A/c Payee only and the requirement to lodge it to an account with the payees name only is not mentioned in any statute.  

However case law has set a precedence that if a bank accepts such a cheque into an account other then that of the payee, without carrying out sufficient investigation it can be held to be negligent if an issue arises subsequently


----------



## Padraigb (24 Aug 2009)

If levelpar's interpretation were correct, then we would have an absurd situation where a bank could hold on to money which it had been ordered to pay out. If a cheque is not defective, it should be honoured. 

I am not familiar with the precedent Mpsox mentions, but I am quite happy to believe it: it seems very reasonable. My opinion of reasonableness also includes the view that inspection of the Grant of Probate would amount to "sufficient investigation".


----------



## MaryBe (24 Aug 2009)

Padraigb said:


> A cheque crossed "a/c payee" can be endorsed in favour of another person and lodged to that person's account. Your mother is the legal representative of your father's estate, so she has the same legal capacity to endorse a cheque as your father would have had. An endorsement by her "as executor of the estate of ..." should be sufficient.
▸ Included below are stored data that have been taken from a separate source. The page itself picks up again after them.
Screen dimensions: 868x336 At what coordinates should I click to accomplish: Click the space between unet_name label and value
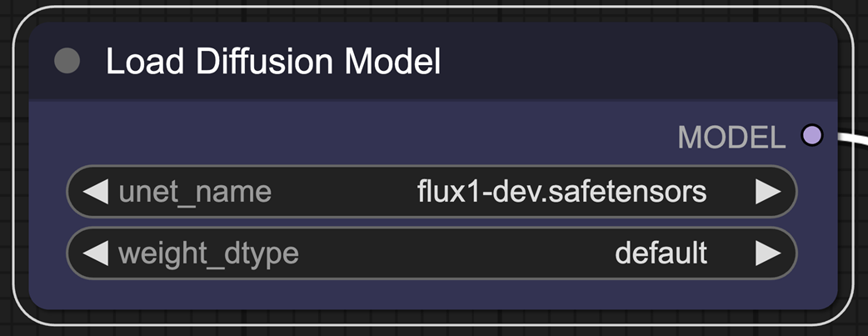342,193

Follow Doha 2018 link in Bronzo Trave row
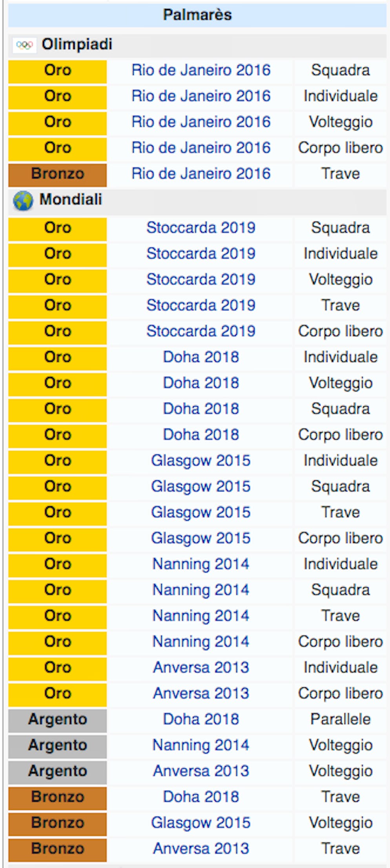click(201, 797)
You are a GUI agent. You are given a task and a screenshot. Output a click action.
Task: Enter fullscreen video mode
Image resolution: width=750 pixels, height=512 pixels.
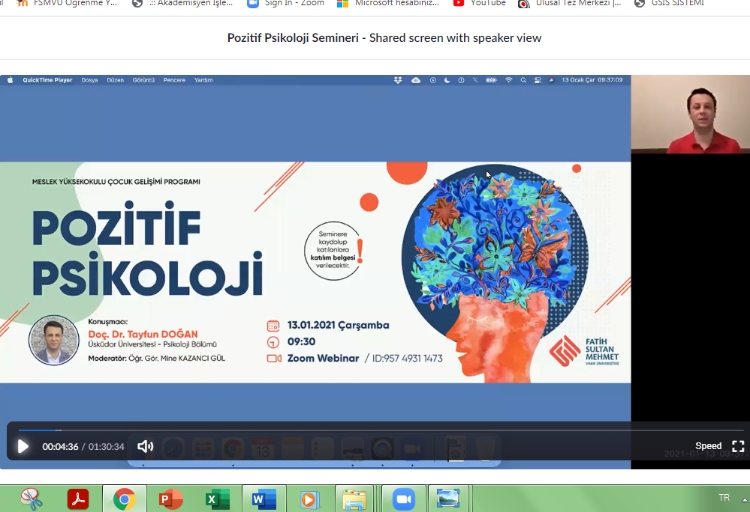(738, 446)
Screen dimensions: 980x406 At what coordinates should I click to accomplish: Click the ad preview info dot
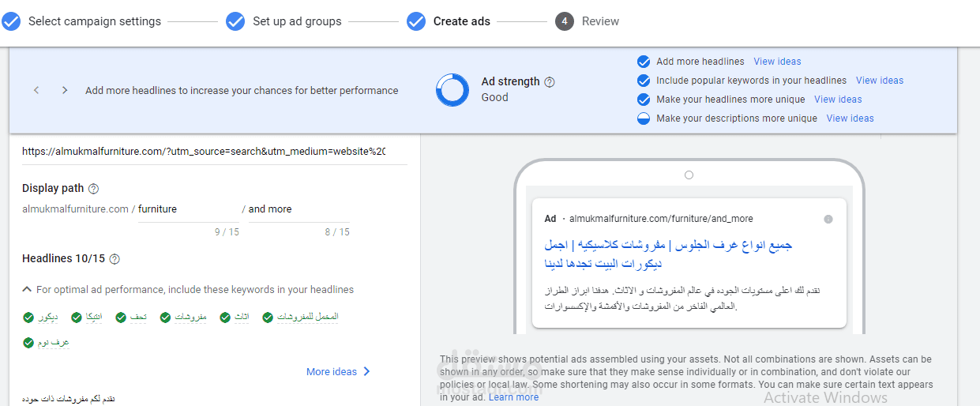(x=828, y=219)
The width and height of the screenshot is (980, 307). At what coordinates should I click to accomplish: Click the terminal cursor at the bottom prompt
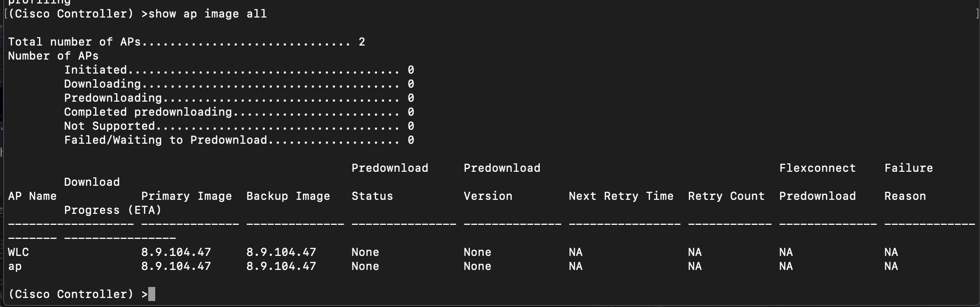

 One upon a time the banks accepted endorsed "A/C Payee Only" cheques - not now. I've had endless trouble with one particular bank over this and they maintain it has always been the case, even though I proved to them that they habitually accepted endorsed crossed cheques before.  It seems the banks are now tightening up so much that it will become impossible to get even your own money out!!


----------



## levelpar (24 Aug 2009)

> If levelpar's interpretation were correct, then we would have an absurd situation where a bank could hold on to money which it had been ordered to pay out


 
Ordered to pay out by whom?


----------



## Padraigb (24 Aug 2009)

levelpar said:


> Ordered to pay out by whom?



By the person who signed the cheque. Look at a cheque: the formula of words starts with "Pay ...". It is a written order from an authorised signatory on an account to the banker to pay a stipulated amount to somebody.


----------



## Seagull (24 Aug 2009)

Has the estate been finalised, and all your father's accounts closed? If so, can you not contact whoever issued the check and ask them to send a new one.


----------



## Peeete (24 Aug 2009)

Seagull... the reasons for not getting it re-issued have been outlined by the OP in the earlier part of the thread.


----------



## levelpar (24 Aug 2009)

> By the person who signed the cheque. Look at a cheque: the formula of words starts with "Pay ...". It is a written order from an authorised signatory on an account to the banker to pay a stipulated amount to somebody


 
Yes and in this case that "authorised signatory"   who made out the "written order" made it payable to someone who since died  and for some reason made to A/C payee only.


----------



## Padraigb (24 Aug 2009)

levelpar said:


> Yes and in this case that "authorised signatory"   who made out the "written order" made it payable to someone who since died  and for some reason made to A/C payee only.



None of that would invalidate the right of the executor to receive the moneys.


----------



## demoivre (24 Aug 2009)

MaryBM said:


> One upon a time the banks accepted endorsed "A/C Payee Only" cheques - not now. I've had endless trouble with one particular bank over this and they maintain it has always been the case, even though I proved to them that they habitually accepted endorsed crossed cheques before.  It seems the banks are now tightening up so much that it will become impossible to get even your own money out!!



One of my daughters received an "A/C Payee Only" cheque for her birthday recently. I gave her the cash and lodged the endorsed cheque in an account of mine in Permanent TSB and didn't have any problems.


----------



## mickeyg (2 Sep 2013)

*Crossed Cheque*

In the situation where a cheque is crossed "a/c Payee Only". Is it possible to lodge to a different account by using the automated Lodgment machine sin the lobby of almost all the banks now??


----------



## robbie00 (2 Sep 2013)

No it will be checked before processing and then sent back to the person who tried to depoist it incorrectly.


----------